■ Source data ■
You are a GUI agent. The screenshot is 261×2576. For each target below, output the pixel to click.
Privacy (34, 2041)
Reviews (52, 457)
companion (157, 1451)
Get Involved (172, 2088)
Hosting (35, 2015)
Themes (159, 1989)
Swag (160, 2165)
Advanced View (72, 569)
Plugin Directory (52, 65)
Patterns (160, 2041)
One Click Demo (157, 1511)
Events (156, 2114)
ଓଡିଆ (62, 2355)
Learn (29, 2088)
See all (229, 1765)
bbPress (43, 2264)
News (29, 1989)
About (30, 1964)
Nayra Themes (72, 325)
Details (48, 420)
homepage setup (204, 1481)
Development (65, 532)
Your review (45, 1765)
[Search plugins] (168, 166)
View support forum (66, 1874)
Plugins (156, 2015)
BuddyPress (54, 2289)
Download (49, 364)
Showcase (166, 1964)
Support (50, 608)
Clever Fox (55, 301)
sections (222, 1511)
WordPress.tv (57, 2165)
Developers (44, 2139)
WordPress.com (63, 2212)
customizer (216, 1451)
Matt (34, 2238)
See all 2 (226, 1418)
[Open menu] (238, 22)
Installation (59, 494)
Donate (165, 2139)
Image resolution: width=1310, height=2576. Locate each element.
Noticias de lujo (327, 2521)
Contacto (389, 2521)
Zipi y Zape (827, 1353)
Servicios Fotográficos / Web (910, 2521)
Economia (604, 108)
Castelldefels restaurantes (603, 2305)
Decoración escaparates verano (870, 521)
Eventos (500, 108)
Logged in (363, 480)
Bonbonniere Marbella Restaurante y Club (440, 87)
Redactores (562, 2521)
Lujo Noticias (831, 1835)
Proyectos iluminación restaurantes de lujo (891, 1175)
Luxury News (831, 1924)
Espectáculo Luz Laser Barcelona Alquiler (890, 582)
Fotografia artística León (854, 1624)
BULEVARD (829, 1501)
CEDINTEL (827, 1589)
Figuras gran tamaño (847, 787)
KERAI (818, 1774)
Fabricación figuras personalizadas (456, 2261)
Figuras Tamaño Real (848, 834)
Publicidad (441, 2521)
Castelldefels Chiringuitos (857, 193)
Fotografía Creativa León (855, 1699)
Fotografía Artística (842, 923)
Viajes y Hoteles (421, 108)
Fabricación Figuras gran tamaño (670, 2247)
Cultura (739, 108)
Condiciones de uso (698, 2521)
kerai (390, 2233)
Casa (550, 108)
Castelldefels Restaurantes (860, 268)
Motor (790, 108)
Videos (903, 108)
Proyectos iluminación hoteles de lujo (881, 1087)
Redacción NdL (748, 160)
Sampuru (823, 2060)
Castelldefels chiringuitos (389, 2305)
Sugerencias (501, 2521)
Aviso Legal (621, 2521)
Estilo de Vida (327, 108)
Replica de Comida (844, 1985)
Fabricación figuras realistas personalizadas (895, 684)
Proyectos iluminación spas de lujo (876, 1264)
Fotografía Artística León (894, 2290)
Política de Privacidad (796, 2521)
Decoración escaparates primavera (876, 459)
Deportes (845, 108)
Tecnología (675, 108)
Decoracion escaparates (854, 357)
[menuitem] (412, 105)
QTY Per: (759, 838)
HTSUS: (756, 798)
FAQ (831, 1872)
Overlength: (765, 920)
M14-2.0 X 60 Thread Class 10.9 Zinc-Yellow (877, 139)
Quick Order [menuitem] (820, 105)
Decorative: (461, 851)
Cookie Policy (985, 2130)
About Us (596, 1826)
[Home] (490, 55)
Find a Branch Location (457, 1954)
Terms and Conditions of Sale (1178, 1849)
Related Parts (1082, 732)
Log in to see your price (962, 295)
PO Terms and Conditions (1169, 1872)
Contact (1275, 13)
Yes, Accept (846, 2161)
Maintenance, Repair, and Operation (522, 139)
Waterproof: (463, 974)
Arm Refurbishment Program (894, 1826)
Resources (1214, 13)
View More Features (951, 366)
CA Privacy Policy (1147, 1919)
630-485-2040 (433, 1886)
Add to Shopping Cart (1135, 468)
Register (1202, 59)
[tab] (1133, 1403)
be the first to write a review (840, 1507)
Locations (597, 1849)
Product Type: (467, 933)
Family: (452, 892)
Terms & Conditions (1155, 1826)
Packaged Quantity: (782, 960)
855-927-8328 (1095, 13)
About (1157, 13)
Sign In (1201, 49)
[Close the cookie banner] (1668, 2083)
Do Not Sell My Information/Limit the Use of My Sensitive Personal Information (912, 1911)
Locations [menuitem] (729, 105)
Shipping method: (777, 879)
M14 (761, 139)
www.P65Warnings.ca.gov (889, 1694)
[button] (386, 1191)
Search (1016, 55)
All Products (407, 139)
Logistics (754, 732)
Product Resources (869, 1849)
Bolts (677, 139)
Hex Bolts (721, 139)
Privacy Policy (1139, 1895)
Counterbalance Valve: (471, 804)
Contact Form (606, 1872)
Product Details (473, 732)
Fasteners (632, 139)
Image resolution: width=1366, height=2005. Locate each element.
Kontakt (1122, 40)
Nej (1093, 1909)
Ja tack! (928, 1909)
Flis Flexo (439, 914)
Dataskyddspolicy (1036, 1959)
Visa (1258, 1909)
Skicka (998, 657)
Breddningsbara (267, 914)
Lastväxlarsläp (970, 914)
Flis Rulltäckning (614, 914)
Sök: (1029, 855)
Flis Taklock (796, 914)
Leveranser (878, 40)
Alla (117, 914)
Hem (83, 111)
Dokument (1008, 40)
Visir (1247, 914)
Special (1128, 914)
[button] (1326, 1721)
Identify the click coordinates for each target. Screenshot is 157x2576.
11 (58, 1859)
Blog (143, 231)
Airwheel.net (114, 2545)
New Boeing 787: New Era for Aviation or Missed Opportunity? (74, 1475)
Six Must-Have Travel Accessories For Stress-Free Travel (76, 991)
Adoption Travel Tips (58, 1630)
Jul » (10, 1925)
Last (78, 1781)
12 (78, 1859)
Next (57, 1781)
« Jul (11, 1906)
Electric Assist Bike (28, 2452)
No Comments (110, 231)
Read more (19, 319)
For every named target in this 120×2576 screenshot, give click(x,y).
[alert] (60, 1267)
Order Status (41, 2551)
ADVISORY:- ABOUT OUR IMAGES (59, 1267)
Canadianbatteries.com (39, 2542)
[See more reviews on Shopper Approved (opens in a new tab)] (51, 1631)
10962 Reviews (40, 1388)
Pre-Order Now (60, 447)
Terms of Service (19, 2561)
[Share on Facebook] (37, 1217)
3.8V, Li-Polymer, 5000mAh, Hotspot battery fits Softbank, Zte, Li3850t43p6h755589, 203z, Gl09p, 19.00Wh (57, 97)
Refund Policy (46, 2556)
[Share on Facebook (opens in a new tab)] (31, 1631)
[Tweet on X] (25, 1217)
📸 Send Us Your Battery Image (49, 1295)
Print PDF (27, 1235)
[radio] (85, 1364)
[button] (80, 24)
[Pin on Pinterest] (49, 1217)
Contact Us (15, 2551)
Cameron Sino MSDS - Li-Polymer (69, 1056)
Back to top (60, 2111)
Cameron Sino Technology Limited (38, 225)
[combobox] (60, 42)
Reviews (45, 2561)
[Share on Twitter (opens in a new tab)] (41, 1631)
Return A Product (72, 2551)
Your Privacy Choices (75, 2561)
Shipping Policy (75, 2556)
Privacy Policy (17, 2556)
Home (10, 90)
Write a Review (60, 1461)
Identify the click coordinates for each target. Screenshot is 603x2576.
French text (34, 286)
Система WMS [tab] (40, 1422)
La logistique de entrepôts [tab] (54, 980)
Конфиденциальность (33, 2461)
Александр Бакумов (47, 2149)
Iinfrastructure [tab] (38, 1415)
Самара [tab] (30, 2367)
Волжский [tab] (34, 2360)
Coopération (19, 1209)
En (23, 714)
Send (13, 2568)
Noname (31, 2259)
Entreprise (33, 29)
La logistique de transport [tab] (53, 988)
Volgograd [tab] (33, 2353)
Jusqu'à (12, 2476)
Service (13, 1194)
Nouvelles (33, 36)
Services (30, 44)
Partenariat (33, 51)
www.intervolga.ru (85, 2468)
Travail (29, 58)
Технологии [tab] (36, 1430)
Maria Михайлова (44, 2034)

■ Task prompt ■
Look above for the line containing "[Home] (490, 55)". Output from there through the line containing "Contact Form (606, 1872)", exactly and inclusively.

■ Reply to the task ■
[Home] (490, 55)
Find a Branch Location (457, 1954)
Terms and Conditions of Sale (1178, 1849)
Related Parts (1082, 732)
Log in to see your price (962, 295)
PO Terms and Conditions (1169, 1872)
Contact (1275, 13)
Yes, Accept (846, 2161)
Maintenance, Repair, and Operation (522, 139)
Waterproof: (463, 974)
Arm Refurbishment Program (894, 1826)
Resources (1214, 13)
View More Features (951, 366)
CA Privacy Policy (1147, 1919)
630-485-2040 (433, 1886)
Add to Shopping Cart (1135, 468)
Register (1202, 59)
[tab] (1133, 1403)
be the first to write a review (840, 1507)
Locations (597, 1849)
Product Type: (467, 933)
Family: (452, 892)
Terms & Conditions (1155, 1826)
Packaged Quantity: (782, 960)
855-927-8328 (1095, 13)
About (1157, 13)
Sign In (1201, 49)
[Close the cookie banner] (1668, 2083)
Do Not Sell My Information/Limit the Use of My Sensitive Personal Information (912, 1911)
Locations [menuitem] (729, 105)
Shipping method: (777, 879)
M14 (761, 139)
www.P65Warnings.ca.gov (889, 1694)
[button] (386, 1191)
Search (1016, 55)
All Products (407, 139)
Logistics (754, 732)
Product Resources (869, 1849)
Bolts (677, 139)
Hex Bolts (721, 139)
Privacy Policy (1139, 1895)
Counterbalance Valve: (471, 804)
Contact Form (606, 1872)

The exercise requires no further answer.